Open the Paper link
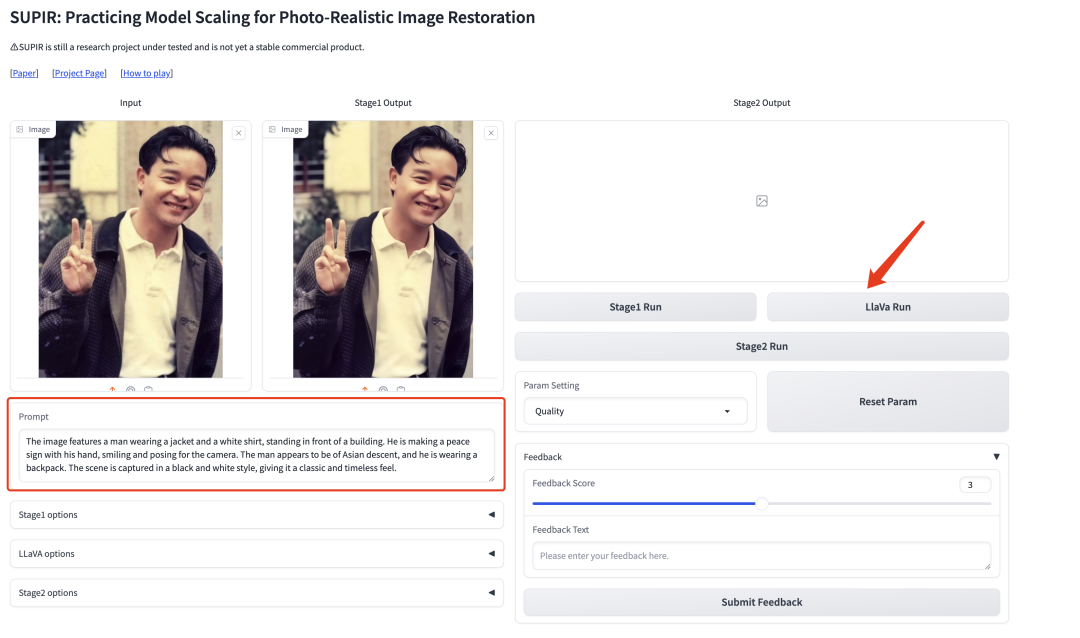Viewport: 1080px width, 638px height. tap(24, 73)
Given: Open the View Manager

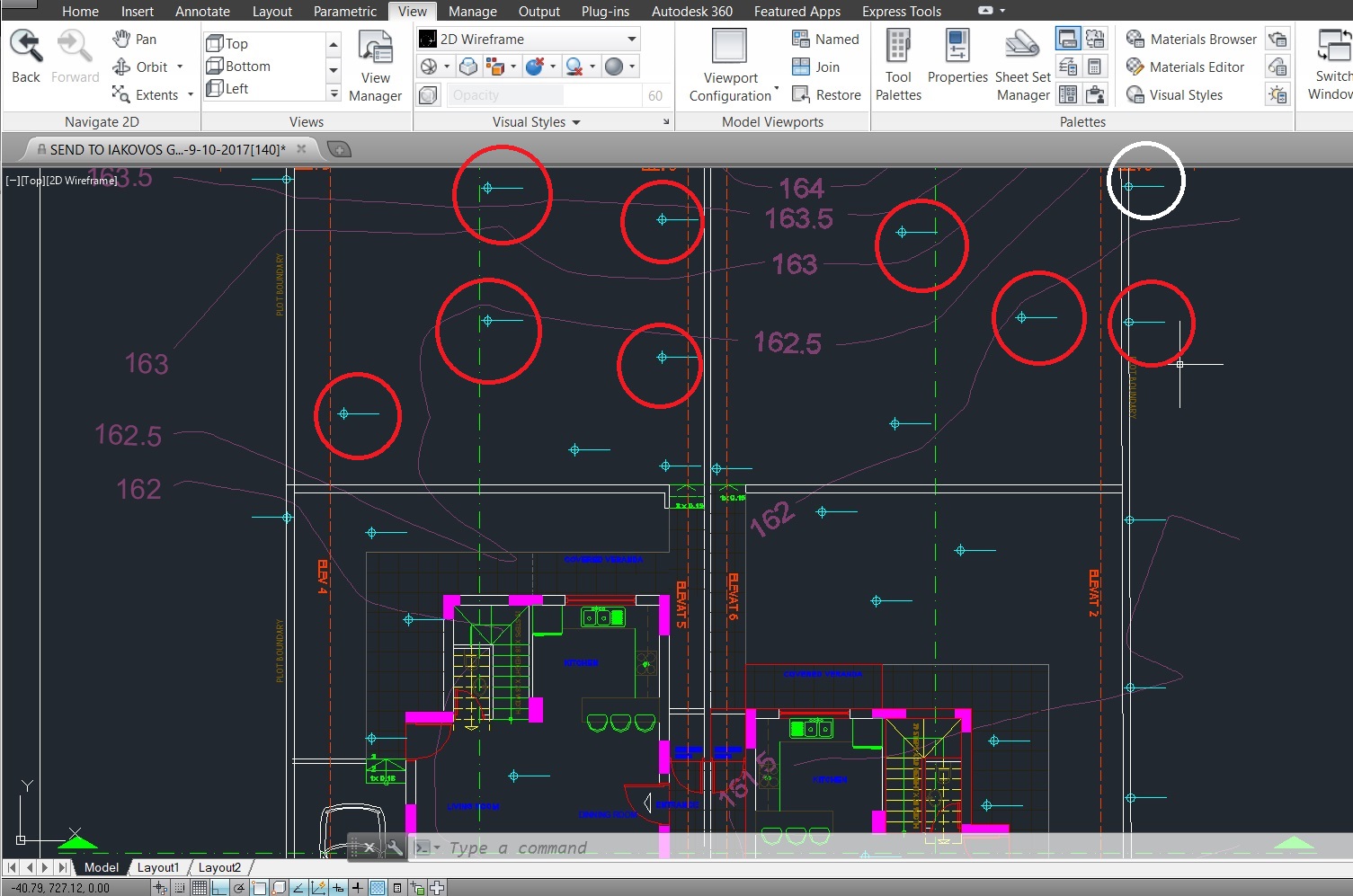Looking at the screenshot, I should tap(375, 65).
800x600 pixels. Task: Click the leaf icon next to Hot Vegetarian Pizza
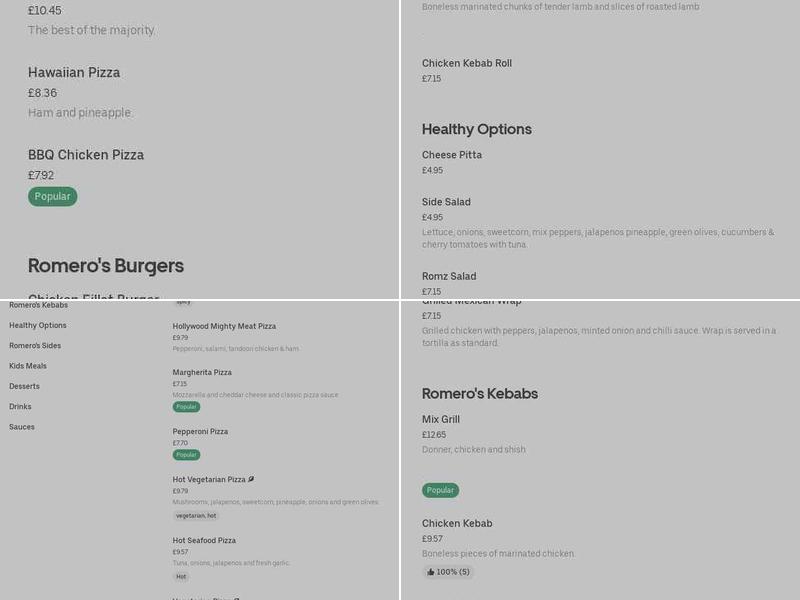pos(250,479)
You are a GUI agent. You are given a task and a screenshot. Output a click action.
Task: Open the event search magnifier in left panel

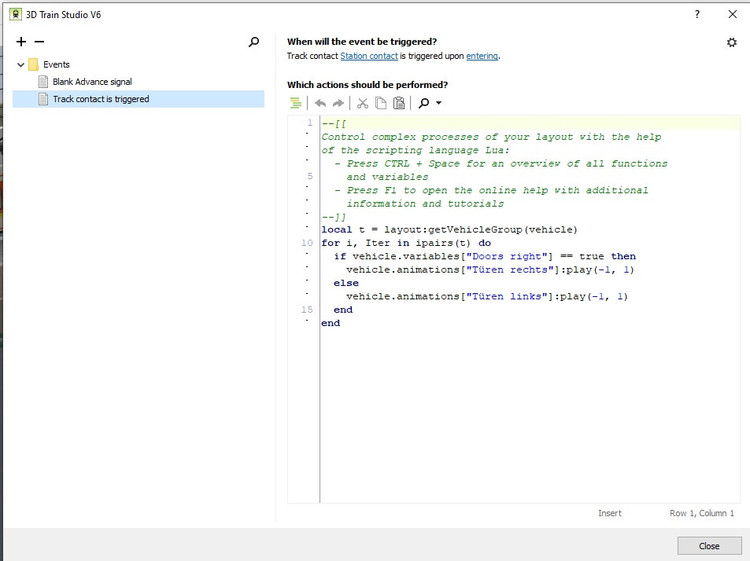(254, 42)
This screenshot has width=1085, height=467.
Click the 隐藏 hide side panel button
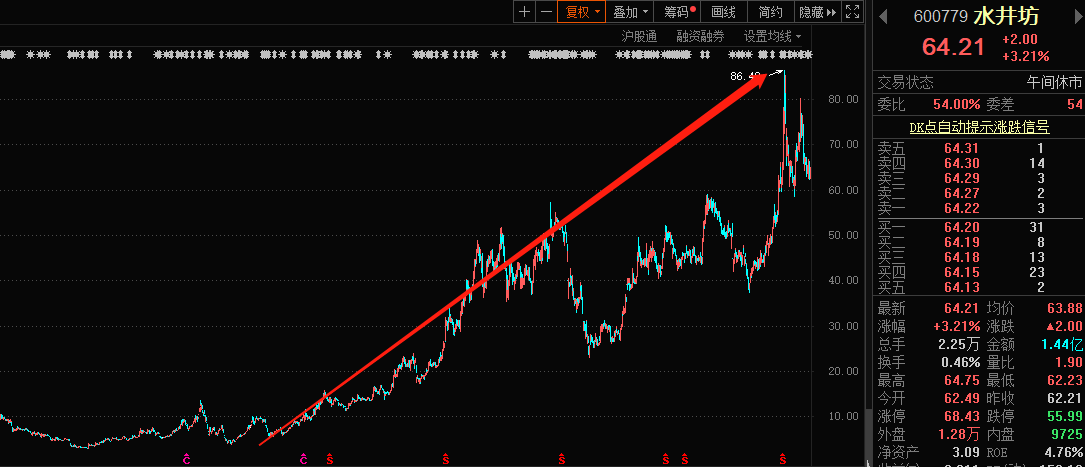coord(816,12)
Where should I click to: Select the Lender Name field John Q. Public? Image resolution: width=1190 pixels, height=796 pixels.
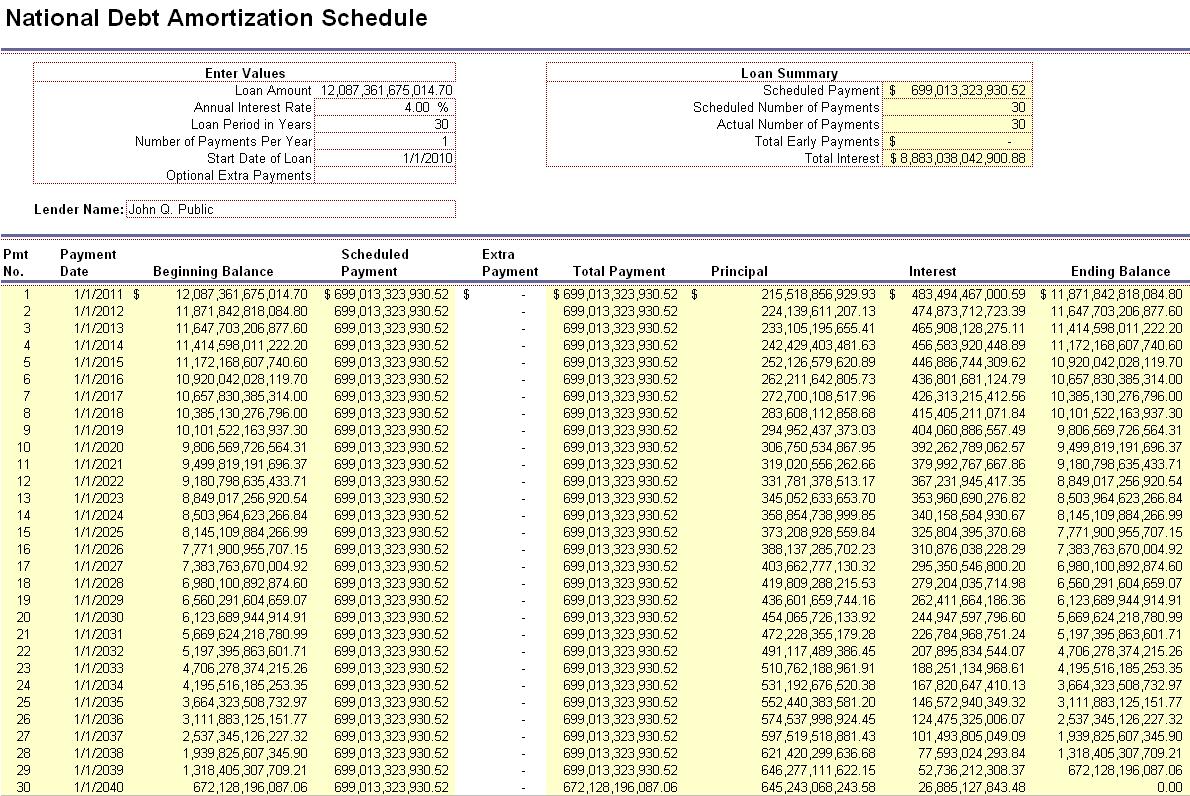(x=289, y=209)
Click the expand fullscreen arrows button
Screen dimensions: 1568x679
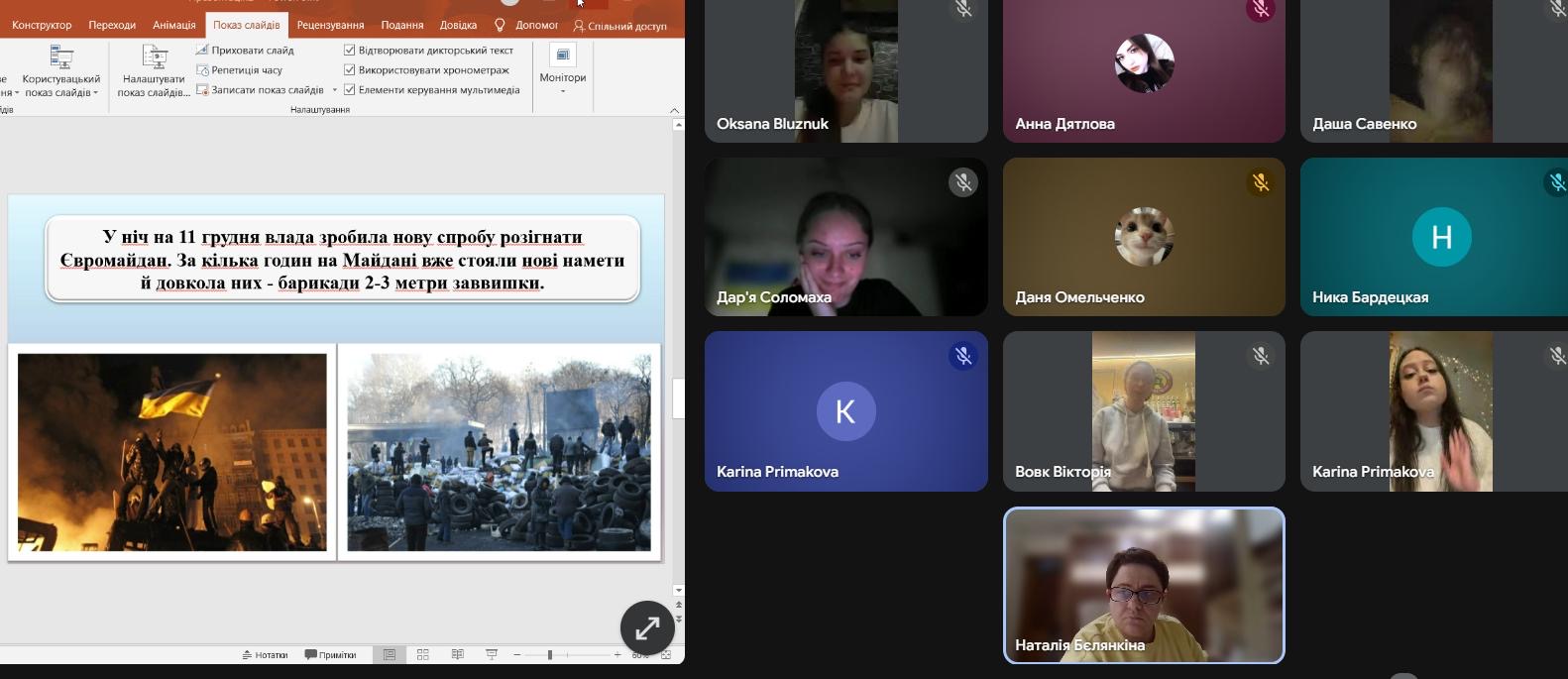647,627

Instructions for the task | Omit the pictures; restate every entry word for word.

Reply |
Open the Paper link
Viewport: 1080px width, 638px height. tap(24, 73)
Given: Open the View Manager

Looking at the screenshot, I should tap(375, 65).
800x600 pixels. Task: Click the leaf icon next to Hot Vegetarian Pizza
pos(250,479)
You are a GUI agent. You are given a task and a screenshot. Output a click action.
Task: Open the event search magnifier in left panel

(254, 42)
This screenshot has width=1085, height=467.
Click the 隐藏 hide side panel button
coord(816,12)
Where should I click to: Select the Lender Name field John Q. Public? Image resolution: width=1190 pixels, height=796 pixels.
(x=289, y=209)
Click the expand fullscreen arrows button
Screen dimensions: 1568x679
647,627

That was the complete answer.